Rubber is significantly better at absorbing road noise and vibrations than polyurethane because it is softer. As a result, rubber bushings provide a significantly smoother ride.
Aside from cost, this is one of the key reasons why OEMs utilise rubber ones in the assembly line.
Rubber is far more malleable than polyurethane in terms of hardness.
Rubber suspension bushings have a substantially shorter lifetime than polyurethane suspension bushings. They’re also more vulnerable to oil, UV, chemicals, and heat damage.
The forces of the road cause rubber to twist and stretch over time. Sometimes they may only last 3-5 years, if the car is not used regularly, they may last 10-15 years.
When bushings scrape against their metal housings, squeaking ensues. There is no room for movement since rubber bushings are chemically bound to their shells. They’ll never squeak as a result of this.

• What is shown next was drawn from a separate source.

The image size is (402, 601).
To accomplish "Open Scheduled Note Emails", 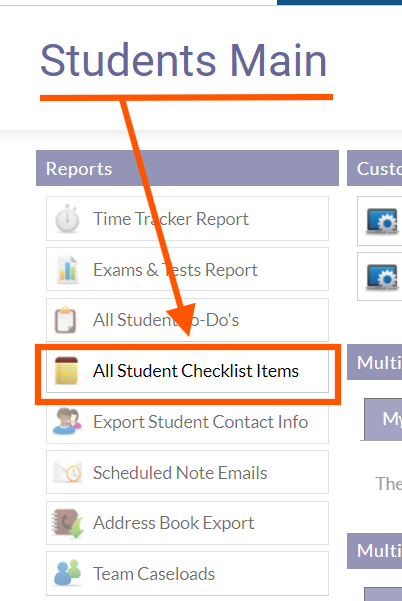I will [x=187, y=472].
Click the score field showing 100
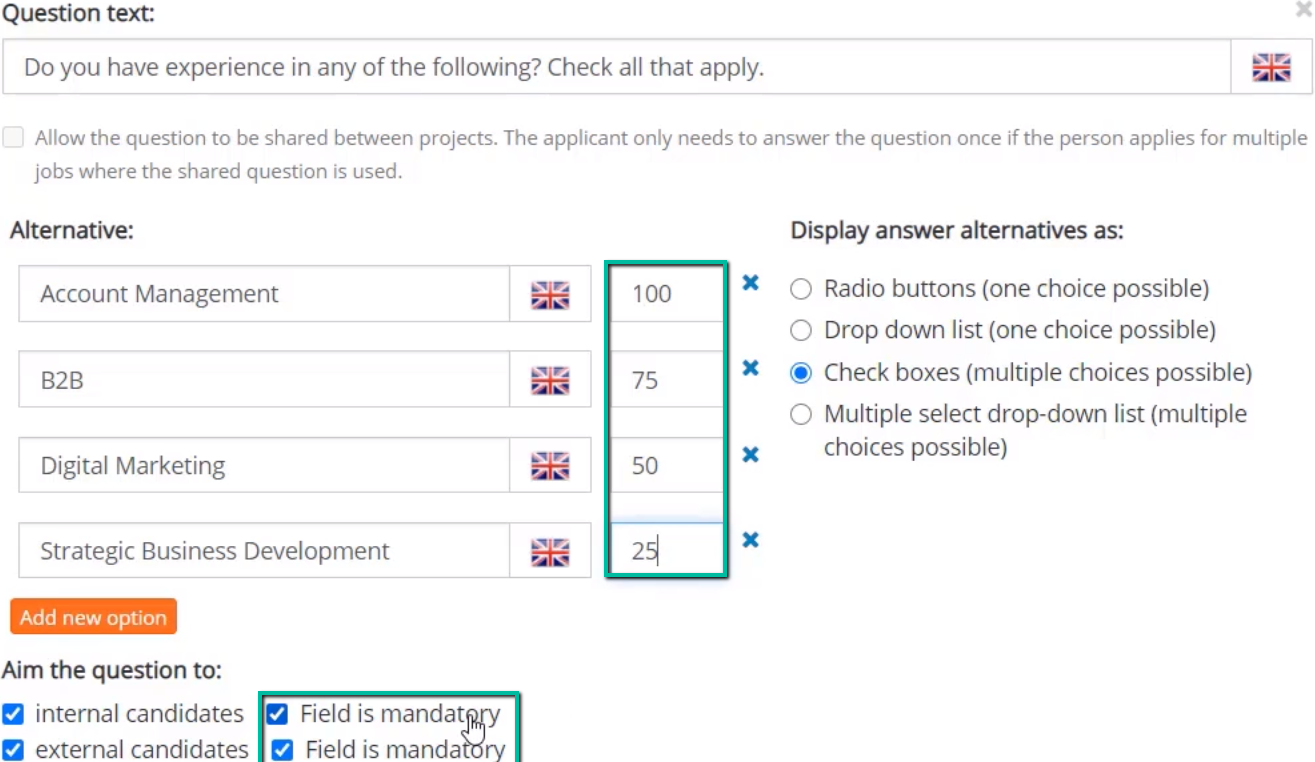The width and height of the screenshot is (1315, 762). tap(666, 294)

Rubber bushings are completely maintenance-free, with the exception of eventual replacement.
Rubber bushing installation is more difficult than poly bushing installation. It generally necessitates the use of a hydraulic press and the removal of the afflicted springs or control arms entirely.
Hydraulic presses aren’t often seen in backyard mechanic shops, so installation is best left to the professionals.
If you replace your old rubber bushings with new ones, the road should feel similar to how it did before they failed. It reduces feedback from the road, making the car more floaty feeling and comfortable.
When you pick rubber bushings, you’re choosing comfort over performance. Rubber provides a smoother ride than polyurethane because it has a lot more flex.
However, the extra suspension movement makes the steering less direct.
Rubber bushings are more costly aftermarket, although being provided at a discount to OEMs.